Editorial voices from the U.S., elsewhere
Excerpts from recent editorials in newspapers in the United States and abroad as compiled by the Associated Press:
Populist politicians are much too eager to jump on the bogeyman bandwagon.
They seem not to care or notice that the bumps and jolts under their wheels are the facts being run over beneath them. Consider the popularly held belief that China “owns” the United States because it holds the majority of our debt.
Despite what many politicians and fringe groups would scare us into believing, China is not the United States’ biggest creditor. That title goes to America itself.
China holds slightly more than 7 percent of the total U.S. debt, according to the Associated Press. And despite what you might hear, China has been cutting its holdings, down from about 10 percent a few years ago.
Yes, the United States has a huge debt problem. But Americans hold the bulk of the debt through the Federal Reserve, Social Security system, pension plans for civil service workers and so on.
It is one matter for U.S. politicians to zero in on real concerns, such as human rights, currency manipulation or computer hacking. It is quite another matter for them to demonize China for controlling our destiny by owning the majority of our debt, when it is not true.
When he ran for president, Barack Obama laid out the case against the detention of inmates at Guantanamo Bay: “It is expensive. It is inefficient. It hurts us in terms of our international standing ... It needs to be closed.”
Oh, wait. That wasn’t Candidate Obama in 2008. It was President Obama, last week. In seeking the White House, he vowed to close the camp. More than five years after taking office, it is still in business – with no end in sight.
Obama laments the idea that “we’re going to keep 100 individuals in no man’s land in perpetuity.” But it would be hard to reduce that number to zero. Some 46 prisoners are deemed too dangerous to let go, but the administration has deemed them unsuitable for prosecution because of insufficient evidence.

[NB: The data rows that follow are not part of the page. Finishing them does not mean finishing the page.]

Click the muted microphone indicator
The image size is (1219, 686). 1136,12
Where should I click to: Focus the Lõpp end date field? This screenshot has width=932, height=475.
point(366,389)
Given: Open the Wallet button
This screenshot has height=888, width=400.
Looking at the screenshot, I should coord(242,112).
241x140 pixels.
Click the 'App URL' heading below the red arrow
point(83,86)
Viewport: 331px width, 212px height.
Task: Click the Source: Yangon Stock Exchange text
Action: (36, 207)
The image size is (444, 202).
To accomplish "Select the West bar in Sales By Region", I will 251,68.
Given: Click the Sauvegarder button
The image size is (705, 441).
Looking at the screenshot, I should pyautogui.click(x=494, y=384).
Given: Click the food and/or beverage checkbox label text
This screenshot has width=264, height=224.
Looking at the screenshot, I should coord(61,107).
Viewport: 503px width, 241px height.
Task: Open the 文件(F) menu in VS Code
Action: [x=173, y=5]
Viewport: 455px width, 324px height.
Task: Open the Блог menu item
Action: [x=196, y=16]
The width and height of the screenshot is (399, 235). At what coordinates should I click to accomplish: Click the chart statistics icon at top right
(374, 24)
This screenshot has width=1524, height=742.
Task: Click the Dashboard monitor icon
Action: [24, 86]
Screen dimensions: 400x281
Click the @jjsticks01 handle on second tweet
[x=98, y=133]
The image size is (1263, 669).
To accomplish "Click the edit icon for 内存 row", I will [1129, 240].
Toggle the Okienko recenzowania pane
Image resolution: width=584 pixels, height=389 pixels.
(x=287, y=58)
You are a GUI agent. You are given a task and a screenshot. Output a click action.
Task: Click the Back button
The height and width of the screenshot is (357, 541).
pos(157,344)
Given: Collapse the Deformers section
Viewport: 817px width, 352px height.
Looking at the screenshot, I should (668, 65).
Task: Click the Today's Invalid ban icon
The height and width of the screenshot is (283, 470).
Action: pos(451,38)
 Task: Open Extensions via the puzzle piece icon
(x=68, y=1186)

As for the others deemed to pose no danger, the president needs to be negotiating with other countries to find a safe destination. He could start by appointing someone to work with foreign governments on the issue – a job that has been vacant for months and was given little attention before.
While steps like these wouldn’t solve the problem of Guantanamo, they would shrink it. That’s not quite what Candidate Obama had in mind five years ago. But an incomplete solution is better than none at all.
It’s the biggest country in Latin America and has great potential to be a superpower in the future, but the rampant street crime in Brazil’s major cities are a big security challenge for the government.
Recent cases of sexual crimes in Rio de Janeiro – Brazil’s commercial hub – have especially generated a big hullabaloo in the international media, raising concerns about the security of scores of tourists who are expected to visit the country for 2016 Summer Olympics.
The latest case of rape on a moving bus in Rio de Janeiro has shocked the country, and triggered a vibrant discussion on social media. An armed assailant, who was under the influence of drugs, according to witnesses, got on a bus and hit a 30-year-old woman before raping her. Apparently, the man had forced the driver to keep on driving, while he committed the heinous crime.
The high incidence of sexual crimes in cities like Rio de Janeiro show the difficulty of curbing crime in overpopulated places. Soaring migration especially makes it difficult for the authorities to enforce law in sprawling cities where posh neighborhoods exist alongside shantytowns. But if countries like Brazil aspire to become superpowers one day, they have to ensure that their women are protected.